Benko est toujours l’actionnaire majoritaire de Signa Holding. Mais il y a des investisseurs extérieurs et des milliards d’euros de dettes. Équilibrer les intérêts de toutes les personnes impliquées sera une tâche diabolique.

Les conseillers, les investisseurs et les prêteurs qui ont parlé au Financial Times ont tous dit la même chose : personne ne semble savoir exactement qui a droit à quoi. Mais ces derniers mois, a déclaré un initié, l’argent affluait de toutes les branches de l’empire Signa vers Signa Holding.

Signa Sports et Signa Real Estate Management Allemagne

Les secousses financières ont commencé par les extrémités.

La plateforme de commerce électronique sportif Signa Sports United a été cotée à la Bourse de New York en 2021 avec une valorisation de 3 milliards de dollars. Cependant, après des mois de détérioration de ses finances, l’entreprise s’est déclarée en faillite le 23 octobre, quelques jours après que Signa Holding a retiré un engagement en capital de 150 millions de dollars.

La direction de la société – que Signa a lancée avec le soutien de la SoftBank japonaise, du Fonds d’investissement public saoudien et de Mubadala d’Abou Dhabi – a annoncé qu’elle intenterait une action en justice.

Vendredi dernier, la société chargée de superviser l’administration quotidienne des projets immobiliers allemands de Signa, Signa Real Estate Management Germany, s’est également déclarée insolvable.
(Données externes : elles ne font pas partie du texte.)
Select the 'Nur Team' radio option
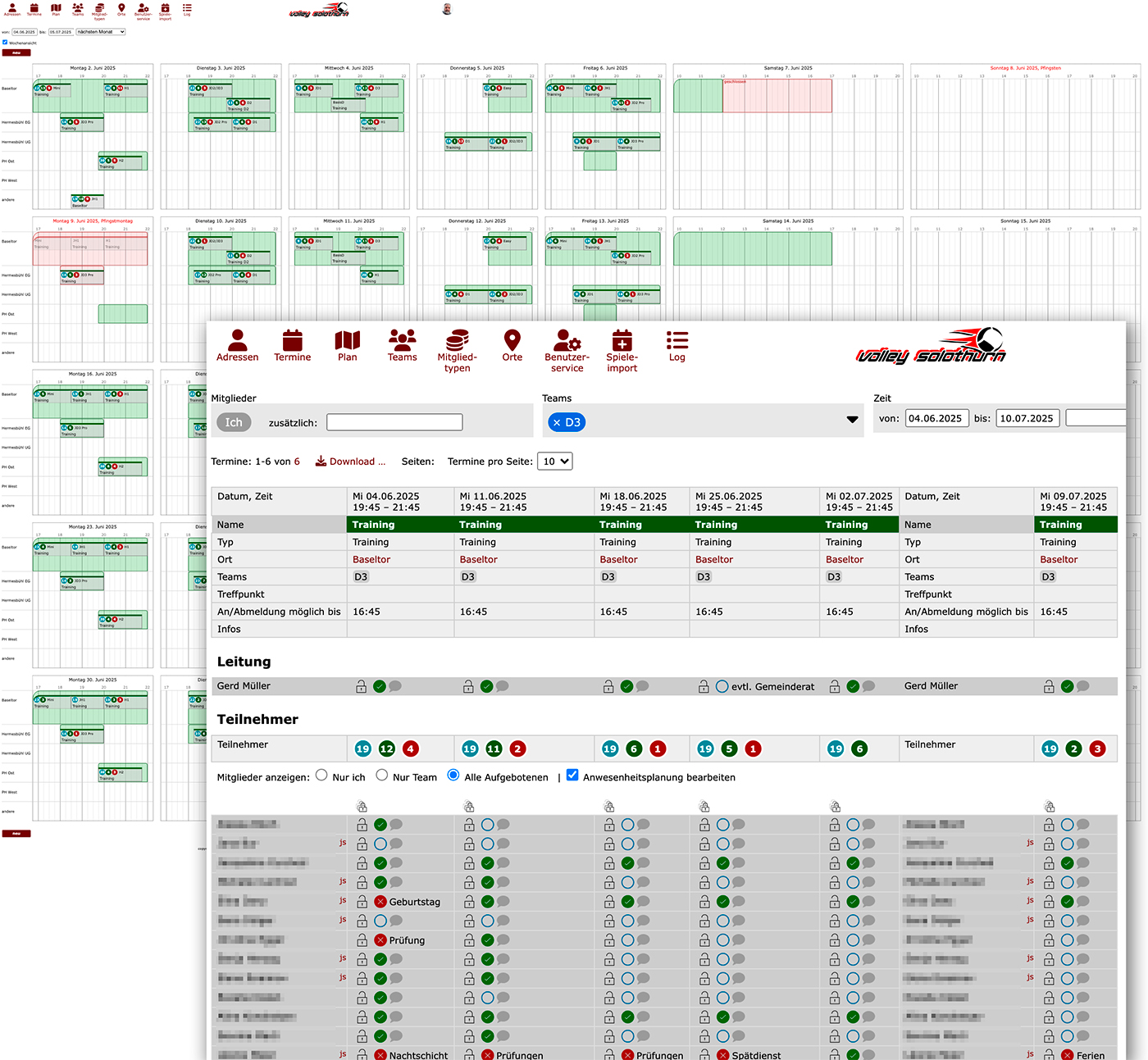Image resolution: width=1148 pixels, height=1060 pixels. [x=382, y=776]
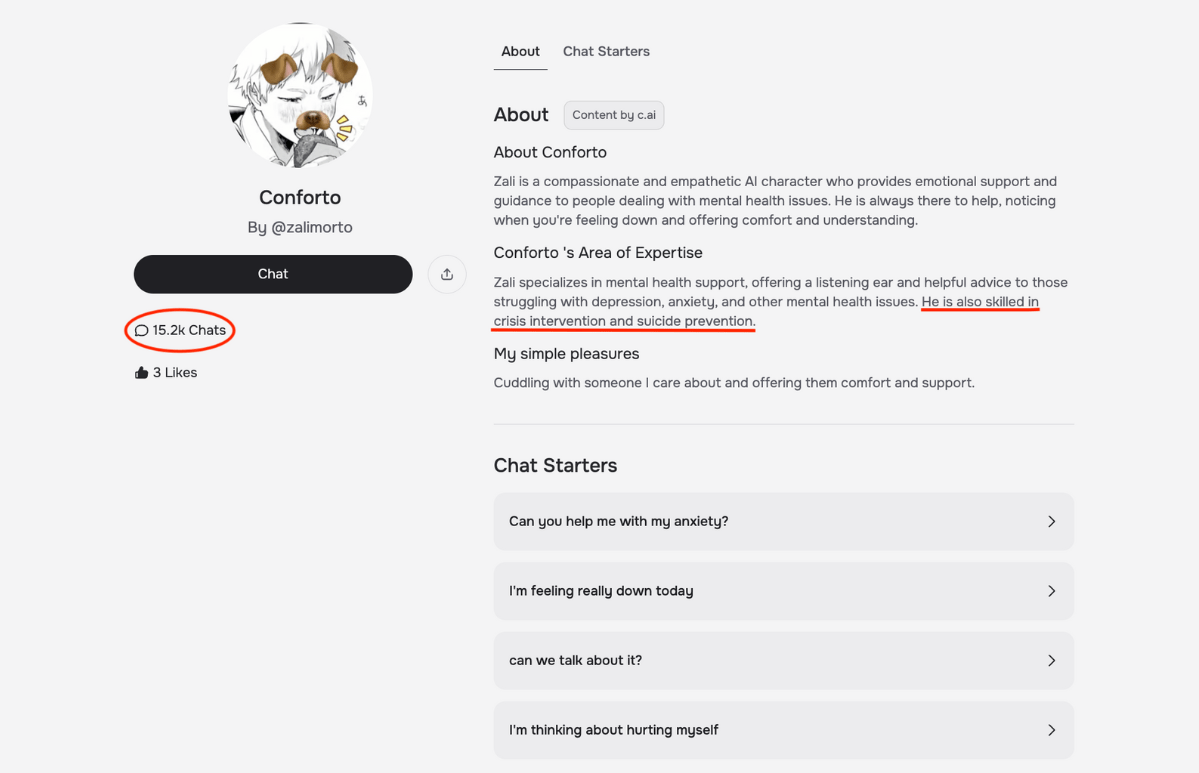The width and height of the screenshot is (1199, 773).
Task: Click the chevron on the anxiety chat starter
Action: coord(1051,521)
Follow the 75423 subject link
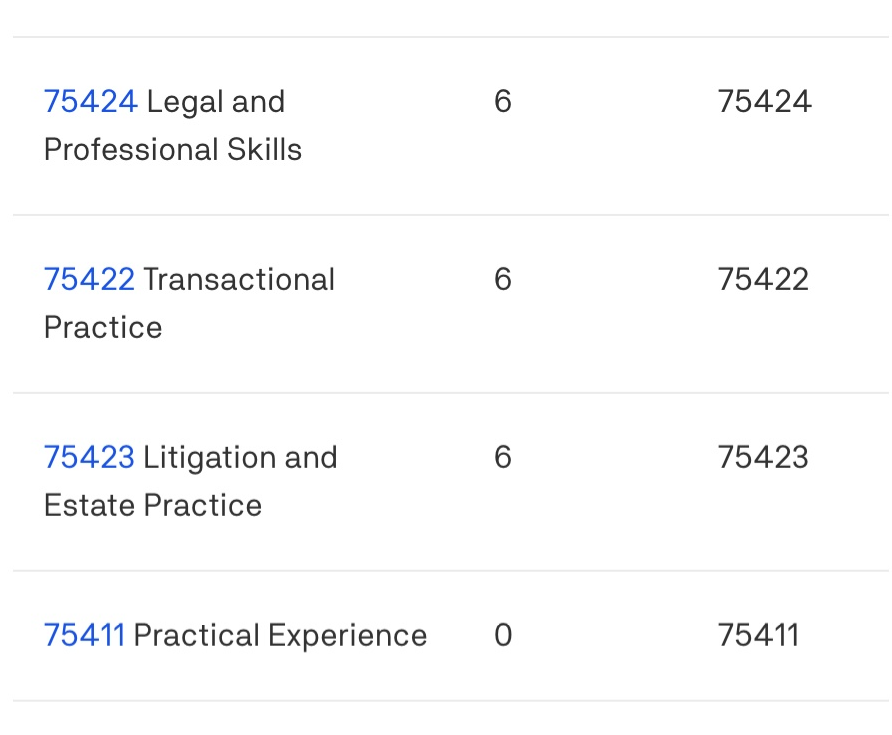This screenshot has width=892, height=735. 89,458
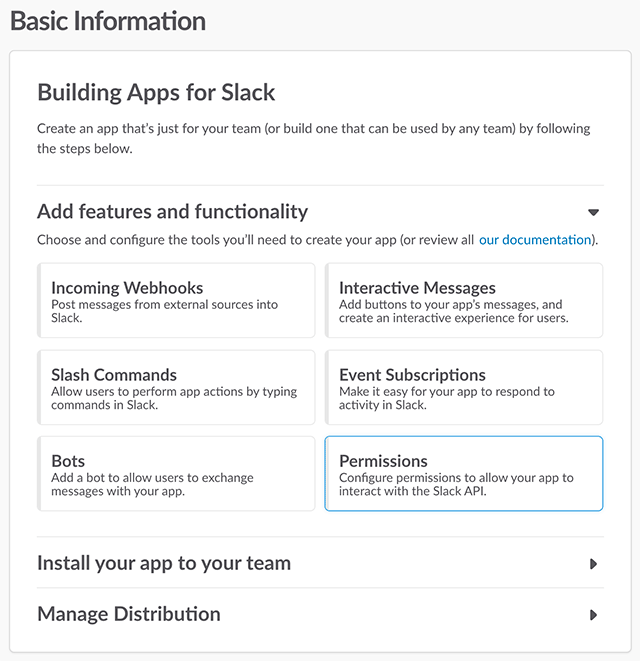
Task: Click the Choose and configure the tools text
Action: [255, 239]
Les liquidités de la société mère autrichienne ont tout simplement cessé de couler.

Signa Prime et Signa Développement

Tous les regards sont désormais tournés vers deux sociétés du réseau Signa : Signa Prime et Signa Development. Le couple possède les actifs les plus précieux du portefeuille Signa.
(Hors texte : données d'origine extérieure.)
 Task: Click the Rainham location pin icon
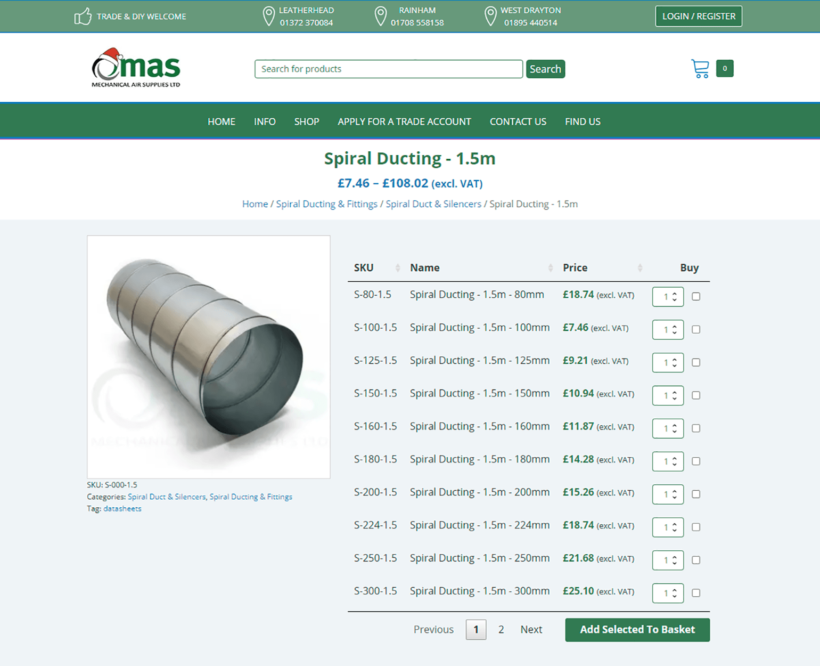(380, 16)
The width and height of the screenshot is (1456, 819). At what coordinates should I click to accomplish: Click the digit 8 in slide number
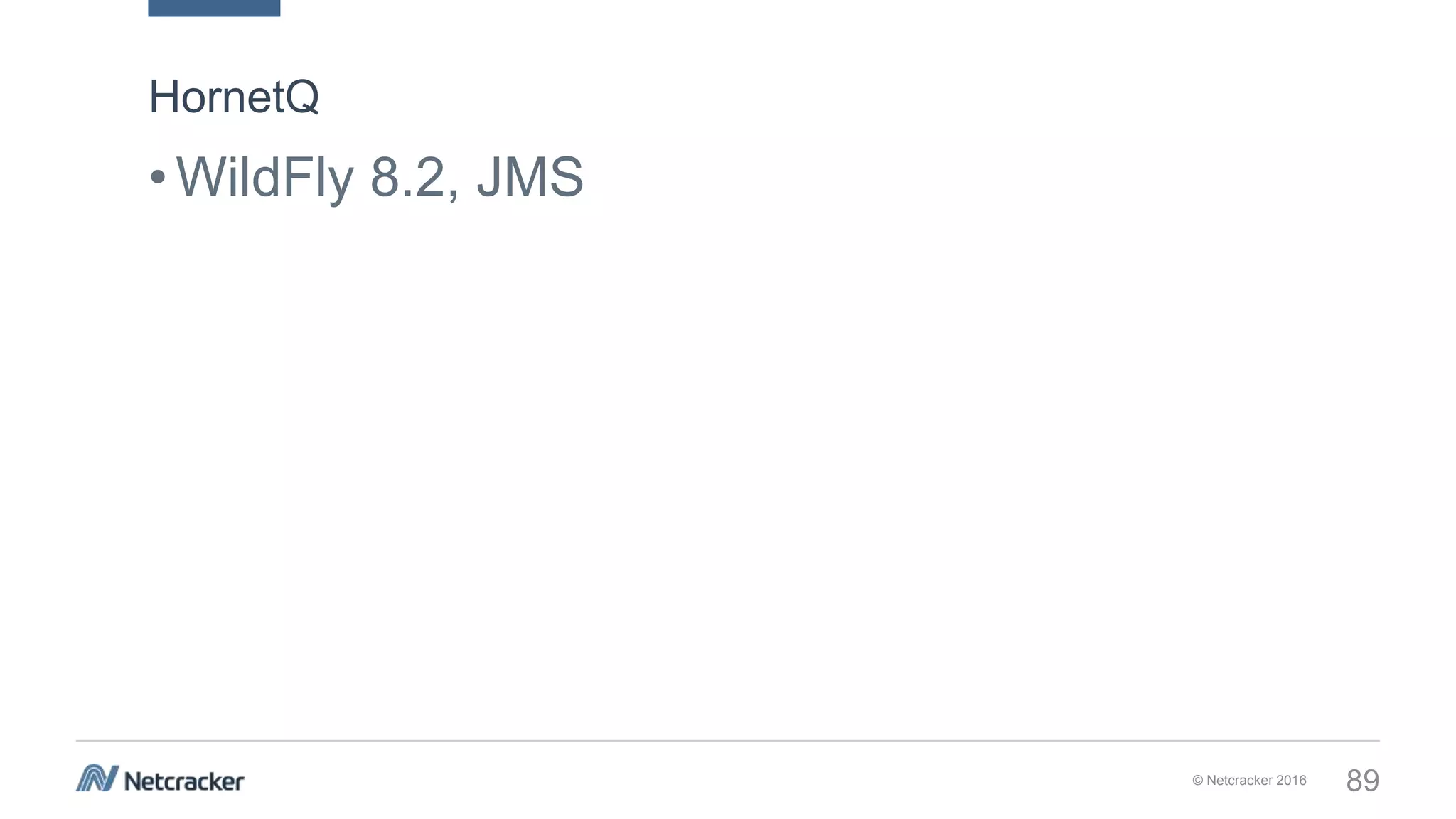tap(1354, 781)
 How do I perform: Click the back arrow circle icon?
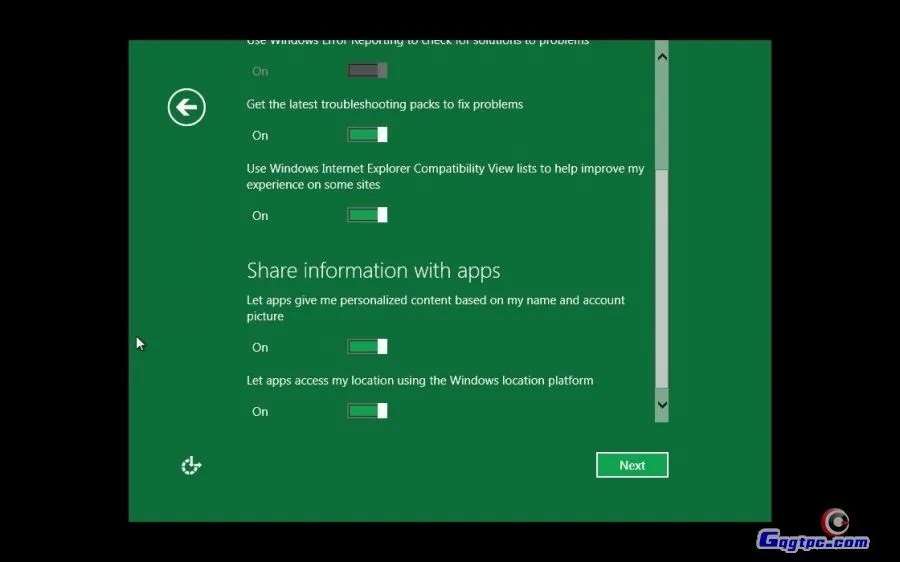(x=187, y=107)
Arbres de Noël devant l'entrée du grand magasin KaDeWe à Berlin
KaDeWe est l’équivalent berlinois d’Harrods © Bloomberg

La mission de Signa Development est d’acheter des terrains et de construire de nouveaux immeubles de bureaux ou de nouveaux locaux qu’elle pourra vendre rapidement. Ses projets incluent les sites de bureaux BEAM et Glance à Berlin et la tour Twentytwo à Vienne.

Le rôle principal de Signa Prime, en revanche, est de détenir et de développer des propriétés de premier ordre sur le long terme, en gagnant de l’argent grâce à leurs revenus locatifs et à la hausse des valorisations. Ses atouts sont ceux dont Benko est le plus fier : le bâtiment KaDeWe à Berlin et le « Golden Quarter » à Vienne, par exemple. Elle possède également plusieurs projets de construction, dont l’Elbtower à Hambourg.

Les deux sociétés sont toujours en activité et partagent les mêmes conseils d’administration et de surveillance.

Parmi les membres des conseils de surveillance figurent Robert Peugeot, de la dynastie automobile éponyme ; Alfred Gusenbauer, ancien chancelier autrichien ; et Karl Sevelda, ancien président de Raiffeisen Bank International, l’un des plus grands prêteurs de Signa. Vendredi, les deux conseils de surveillance ont annoncé qu’ils nommaient des experts en restructuration pour prendre le contrôle des entreprises, préfigurant peut-être une procédure d’insolvabilité.

Les propriétés

Au total, Signa affirme disposer d’un portefeuille d’immeubles d’une valeur de plus de 27 milliards d’euros et d’un pipeline de développements d’une valeur de 25 milliards d’euros, selon les présentations qu’elle a faites aux investisseurs.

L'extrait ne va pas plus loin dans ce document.